(Reuters) - Nasdaq OMX Group (NDAQ.O) reported a 5.4 percent decline in quarterly profit on Wednesday, mainly due to costs from two recently completed acquisitions, but the transatlantic exchange operator said one of the deals has already begun adding to earnings.
Nasdaq now faces a large task in fully integrating the two new businesses, and it is done deal-making in the near-term, Chief Executive Robert Greifeld said in an interview.
However, if the European unit of NYSE Euronext NYX.N were to come on the market a year from now, Nasdaq would be in the mix, he said.
“If it’s mid-next-year, we’d have to be in the discussion,” Greifeld said. “I wouldn’t know our level of interest, but I would be remiss in not being involved in the discussion.”
Nasdaq in the second quarter closed a $390 million acquisition of Thomson Reuters Corp’s (TRI.TO) investor relations, public relations and multimedia services businesses. It also financed a $750 million deal to buy eSpeed, the electronic Treasuries-trading platform, from BGC Partners Inc (BGCP.O), a deal that closed last month.
The company’s second-quarter earnings fell to $88 million, or 52 cents a share, from $93 million, or 53 cents a share, a year earlier. Not including one-time charges, Nasdaq earned 62 cents a share, a penny shy of analysts’ average expectations, according to Thomson Reuters I/B/E/S.
Revenue rose 8 percent to $451 million.
Nasdaq’s stock was down 2.8 percent at $32.89 in afternoon trade, but was still up 31.6 percent year-to-date.
Greifeld said the Thomson Reuters deal, which brought it 7,000 new clients, contributed to Nasdaq’s earnings in the first month after completion and said that eSpeed would begin boosting profits by the end of the year. Nasdaq originally said that both deals would add to earnings within one year of closing.
The European unit of NYSE Euronext NYX.N is drawing attention as NYSE is being bought by IntercontinentalExchange (ICE.N). Both parties have said their intention is to spin off Euronext, which operates the Paris, Amsterdam, Brussels and Lisbon stock exchanges, into a stand-alone company. Several market operators have expressed interest in the unit.
Nasdaq has been diversifying away from equities for years now, even before volumes tumbled during what has been a tepid global economic recovery.
“You see us reinventing ourselves in broad daylight,” Greifeld said. “The business mix is changing, we are delivering results without a hiccup through this time of transformation and I‘m proud of that.”
In the second quarter, 72 percent of Nasdaq’s revenue came from businesses that do not depend on transactions and have a steadier income flow. Equities made up just 11 percent of total revenue.

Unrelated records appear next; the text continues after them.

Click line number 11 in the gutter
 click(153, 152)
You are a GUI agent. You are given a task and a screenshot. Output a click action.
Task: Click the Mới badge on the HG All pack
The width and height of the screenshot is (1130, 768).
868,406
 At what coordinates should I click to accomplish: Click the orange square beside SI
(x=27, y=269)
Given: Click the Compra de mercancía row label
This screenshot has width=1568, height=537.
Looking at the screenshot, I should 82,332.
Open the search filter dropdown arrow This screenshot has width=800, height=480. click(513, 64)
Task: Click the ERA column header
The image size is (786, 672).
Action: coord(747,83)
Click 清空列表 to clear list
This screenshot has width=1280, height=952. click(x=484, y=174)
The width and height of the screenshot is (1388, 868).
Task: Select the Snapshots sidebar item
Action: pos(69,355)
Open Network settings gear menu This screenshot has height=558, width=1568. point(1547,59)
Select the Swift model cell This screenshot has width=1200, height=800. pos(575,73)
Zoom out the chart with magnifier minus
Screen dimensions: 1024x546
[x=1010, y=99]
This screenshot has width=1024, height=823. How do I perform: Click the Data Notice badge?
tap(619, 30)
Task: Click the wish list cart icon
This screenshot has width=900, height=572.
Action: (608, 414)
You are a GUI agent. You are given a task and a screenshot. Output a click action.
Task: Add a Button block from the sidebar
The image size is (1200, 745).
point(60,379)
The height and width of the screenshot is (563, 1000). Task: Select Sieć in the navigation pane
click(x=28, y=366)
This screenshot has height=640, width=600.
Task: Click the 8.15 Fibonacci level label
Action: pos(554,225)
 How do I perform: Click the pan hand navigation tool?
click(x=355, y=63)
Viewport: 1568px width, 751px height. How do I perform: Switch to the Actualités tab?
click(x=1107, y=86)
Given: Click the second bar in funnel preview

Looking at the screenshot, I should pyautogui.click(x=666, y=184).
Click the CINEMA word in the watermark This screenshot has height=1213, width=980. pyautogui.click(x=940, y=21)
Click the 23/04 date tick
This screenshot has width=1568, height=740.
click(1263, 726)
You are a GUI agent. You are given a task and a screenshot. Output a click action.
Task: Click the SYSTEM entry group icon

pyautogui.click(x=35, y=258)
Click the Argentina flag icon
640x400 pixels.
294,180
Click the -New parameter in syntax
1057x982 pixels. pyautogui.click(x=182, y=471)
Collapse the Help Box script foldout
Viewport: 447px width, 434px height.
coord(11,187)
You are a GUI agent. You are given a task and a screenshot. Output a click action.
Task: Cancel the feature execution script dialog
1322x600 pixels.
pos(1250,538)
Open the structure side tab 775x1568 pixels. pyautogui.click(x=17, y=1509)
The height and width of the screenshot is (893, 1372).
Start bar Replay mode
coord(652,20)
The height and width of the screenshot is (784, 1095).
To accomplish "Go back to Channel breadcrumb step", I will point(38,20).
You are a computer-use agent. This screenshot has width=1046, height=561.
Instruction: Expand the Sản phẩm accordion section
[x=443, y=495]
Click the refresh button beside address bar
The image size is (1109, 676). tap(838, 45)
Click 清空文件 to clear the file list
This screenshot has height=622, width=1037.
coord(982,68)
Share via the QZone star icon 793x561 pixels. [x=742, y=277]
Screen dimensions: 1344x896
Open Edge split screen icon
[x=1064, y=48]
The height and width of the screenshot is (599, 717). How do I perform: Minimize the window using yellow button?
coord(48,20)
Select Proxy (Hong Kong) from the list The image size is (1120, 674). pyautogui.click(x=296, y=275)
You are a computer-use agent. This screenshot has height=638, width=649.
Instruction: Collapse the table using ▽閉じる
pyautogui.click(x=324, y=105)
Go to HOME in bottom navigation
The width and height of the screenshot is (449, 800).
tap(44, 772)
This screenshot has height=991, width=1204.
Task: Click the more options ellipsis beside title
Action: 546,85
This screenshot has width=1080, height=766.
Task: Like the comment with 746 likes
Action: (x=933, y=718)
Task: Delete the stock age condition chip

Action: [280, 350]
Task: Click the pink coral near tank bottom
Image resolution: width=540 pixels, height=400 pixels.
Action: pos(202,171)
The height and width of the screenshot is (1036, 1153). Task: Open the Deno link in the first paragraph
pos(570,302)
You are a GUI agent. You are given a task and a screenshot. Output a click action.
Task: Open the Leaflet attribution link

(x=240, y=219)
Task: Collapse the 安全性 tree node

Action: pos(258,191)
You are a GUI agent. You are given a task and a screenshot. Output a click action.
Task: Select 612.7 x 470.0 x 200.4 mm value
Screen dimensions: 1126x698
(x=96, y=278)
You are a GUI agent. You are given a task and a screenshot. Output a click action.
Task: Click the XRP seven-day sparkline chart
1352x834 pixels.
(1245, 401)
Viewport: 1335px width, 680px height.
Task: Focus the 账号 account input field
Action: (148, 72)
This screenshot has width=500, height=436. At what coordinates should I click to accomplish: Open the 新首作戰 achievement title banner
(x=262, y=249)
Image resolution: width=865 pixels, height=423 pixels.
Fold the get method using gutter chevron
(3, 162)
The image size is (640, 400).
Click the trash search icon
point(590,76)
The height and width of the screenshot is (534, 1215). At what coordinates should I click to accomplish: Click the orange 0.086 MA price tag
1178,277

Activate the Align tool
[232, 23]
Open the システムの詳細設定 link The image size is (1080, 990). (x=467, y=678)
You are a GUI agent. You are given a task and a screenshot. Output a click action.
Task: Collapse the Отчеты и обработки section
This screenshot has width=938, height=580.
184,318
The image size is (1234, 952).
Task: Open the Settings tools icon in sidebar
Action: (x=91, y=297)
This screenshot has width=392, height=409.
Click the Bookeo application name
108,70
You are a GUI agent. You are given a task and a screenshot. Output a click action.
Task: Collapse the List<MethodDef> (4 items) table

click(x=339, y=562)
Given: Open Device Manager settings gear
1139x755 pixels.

Greifeld, who has headed the No. 2 U.S. stock market since 2003 and who wrote his graduate thesis on the operation of the exchange, said that while stock volumes remain soft, there have been positive signs in the market.
Around 6.6 billion shares a day were traded for the three months ended June 30, down from 6.85 billion a year earlier. But there were six days in the quarter when volumes surpassed the 8 billion mark, compared with one such day in each of the previous two quarters, Lee Shavel, Nasdaq’s chief financial officer, said.
Greifeld said he is optimistic that U.S. regulators will follow the lead of Canada and Australia in placing limits on trading that takes place away from exchanges, by broker-dealers’ own internal systems, and in dark pools. Off-exchange trading makes up around 40 percent of U.S. volume.
Market share on Nasdaq in the quarter fell to 25.5 percent from 27.3 percent a year earlier. Restrictions on internalizers and dark pools - trading sites that do not publicly display prices before orders are executed - would force more trading onto public markets.
More companies also chose to enter the markets in the quarter. Initial public offerings on Nasdaq-run exchanges rose to 35, from 15 a year earlier.
“This is the first time since 2007 that we’ve had an increase in the number of public companies. That’s amazing,” Greifeld said.